Cluster II. Hypercomputing in Design Tasks Supported by Computational Fluid Dynamics (CFD)

Area II.3 Design of 'voice mimic' speech generation systems

Area Coordinator:
The Adaptive Voice Mimic System

I. Introduction

The research on the adaptive voice mimic aims to advance fundamental understanding of human speech generation and coalesces the problems of speech synthesis, speech recognition, and low bit-rate speech coding into a compact parametric framework. At its core, the mimic system utilizes optimization techniques and a computationally-intensive model of speech generation to provide a high quality estimate, moment by moment, of articulatory parameters from an acoustic speech signal. The estimation of articulatory parameters is accomplished through a two-step process: an open-loop (table look-up based) initial estimation followed by a closed-loop optimization refinement.

II. Articulatory Shape Estimation

Starting from an acoustic input, the open-loop (i.e., with no optimization) estimate of the articulatory parameters is obtained via a table look-up of precomputed synthetic speech representations. Each element in the table is stored with the articulatory parameters from which it was produced. The input speech is compared with the synthetic speech in the table via a spectral representation, and the articulatory shape corresponding to the ``closest'' synthetic speech is selected. Once initial articulatory estimates are found for a series of speech segments, a dynamic programming module provides smooth articulatory trajectories by imposing articulatory constraints. This concludes the open-loop process.

The open-loop estimates, initialize a closed-loop optimization by suggesting a starting position which is likely in the vicinity of the (global) optimal solution. Effective open-loop estimates reduce the computation required by the computationally-costly optimization loop. Within the closed-loop optimization, synthetic speech is generated from a compact set of articulatory parameters and compared with the input speech using a perceptually weighted distance metric. The articulatory parameters are iteratively adjusted based on the result of the comparison so that the weighted spectral distance between the arbitrary speech input and the synthetic speech is driven to below a preset threshold.

III. Articulatory Speech Synthesis

As part of this research, two methods of high quality speech synthesis from articulatory parameters are studied. The first method is based on linear acoustic theory/models of speech production, and the second method is based on a fluid-dynamic formulation. The techniques for the first method are relatively well established, but the method assumes plane wave propagation inside the vocal tract and also neglects most of the non-linear terms. On the other hand, the second, new method attempts to capture more accurately the physics behind human speech production. This is done by formulating the speech production process as a fluid-dynamic phenomenon. The approach uses a form of the Reynolds-Averaged Navier-Stokes (RANS) equations describing fluid motion to numerically solve for low Mach number, compressible flow in vocal tract geometries. Physical experiments, from which real flow quantities are acquired, support the computational approach by validating numerical results.

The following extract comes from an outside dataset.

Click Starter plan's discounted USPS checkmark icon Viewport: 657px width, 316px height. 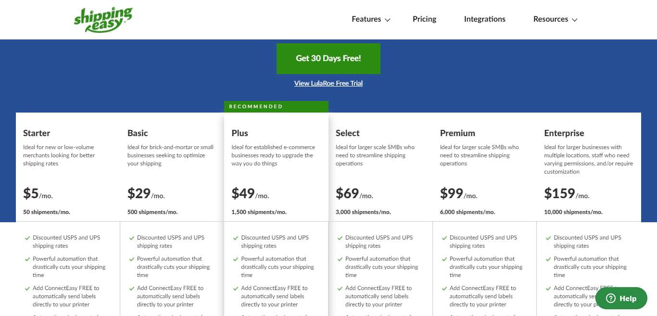[27, 238]
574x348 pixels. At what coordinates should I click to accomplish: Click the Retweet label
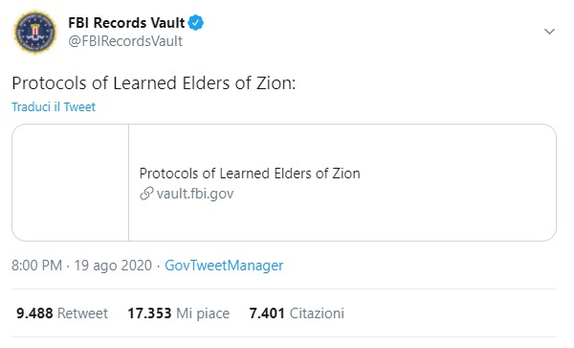click(82, 313)
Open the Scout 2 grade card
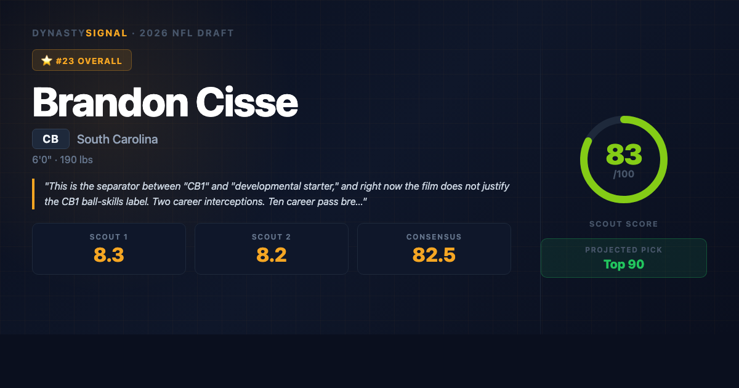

Both linear acoustic and fluid-dynamic synthesis use vocal tract shapes defined by means of articulatory models. Two models have been used: Tracttalk (Lin, 1990) and the Flanagan-Ishizaka model (Ishizaka, 1976). Both models provide stylized vocal tract shapes defined by a compact set of parameters. These parameters quantify the position and shape of articulators. For example, the parameters primarily used in this study specify the location and size of the main constriction in the vocal tract, the mouth aperture, and the cross-sectional area of the front cavity. These parameters are shown in the schematic below.

The Flanagan-Ishizaka Vocal Tract Model

IV. Achievements

IV.1. Vowel Recognition
Using a spectral representation based on linear-predictive poles and a reduced number of articulatory parameters, a vowel recognition system based on an articulatory representation of speech signals has been designed. In contrast to the articulatory based approach, traditional speech recognition systems have relied on spectral and/or cepstral features. Despite considerable efforts seeking more accurate, compact, and reliable features for robust speech recognition, the articulatory representation of speech has not been exploited due to the difficulty and computational intensity involved in estimating articulatory parameters from speech waveforms. Adaptive voice mimic with optimized open-loop steering and efficient closed-loop control provides a promising solution to the challenge.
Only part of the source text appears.